### Exercise text
Thanks to all who have contributed to the effort.
Cheers,
Shawn Boles
-Original Message-
From: A.J. Rossini [mailto:[EMAIL PROTECTED]
Sent: Saturday, September 25, 2004 8:04 PM
To: Liaw, Andy
Cc: R-Help; [EMAIL PROTECTED]; ESS (Help list)
Subject: Re: [R] using tcltk in R under ESS/XEmacs on Windows
It most likely is Windows specific. It's most amazing that we
actually have ESS/(X)Emacs working under windows in the first place.
Unfortunately, I'm in transit for the next few weeks, but I'll
probably have a windows machine on my desk sometime after that. Argh.
best,
-tony
On Fri, 24 Sep 2004 17:48:18 -0400, Liaw, Andy <[EMAIL PROTECTED]>
wrote:
> > From: Marc Schwartz
> >
> > On Fri, 2004-09-24 at 15:02, Liaw, Andy wrote:
> > > Sorry for the cross-post. Not sure where the problem is...
> > >
> > > A while back I posted an R function to R-help:
> > >
> > > cd <- function (dir = tclvalue(tkchooseDirectory()),
> > saveOld = FALSE,
> > > loadNew = TRUE) {
> > > stopifnot(require(tcltk))
> > > if (saveOld)
> > > save.image(compress = TRUE)
> > > setwd(dir)
> > > rm(list = ls(all = TRUE, envir = .GlobalEnv), envir =
> > .GlobalEnv)
> > > if (loadNew && file.exists(".RData")) {
> > > loaded <- load(".RData", envir = .GlobalEnv)

### Supplied information
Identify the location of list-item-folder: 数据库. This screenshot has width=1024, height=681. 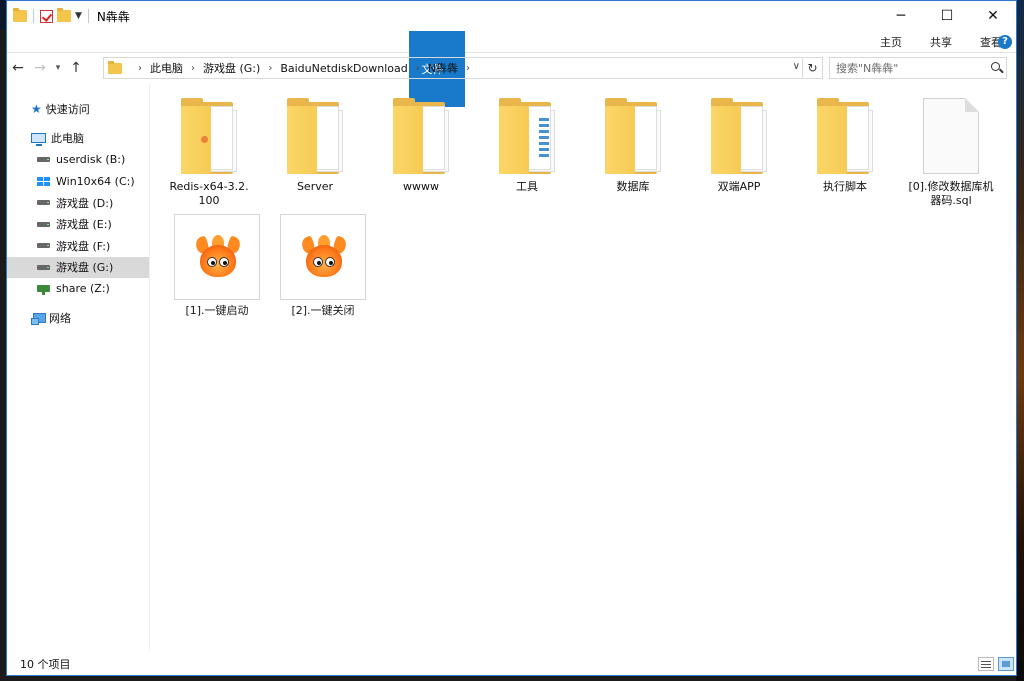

### What you will do
Write out the part of the R-help thread from "Thanks to all" to "ESS (Help list)", word for word.

### Answer to the problem
Thanks to all who have contributed to the effort.
Cheers,
Shawn Boles
-Original Message-
From: A.J. Rossini [mailto:[EMAIL PROTECTED]
Sent: Saturday, September 25, 2004 8:04 PM
To: Liaw, Andy
Cc: R-Help; [EMAIL PROTECTED]; ESS (Help list)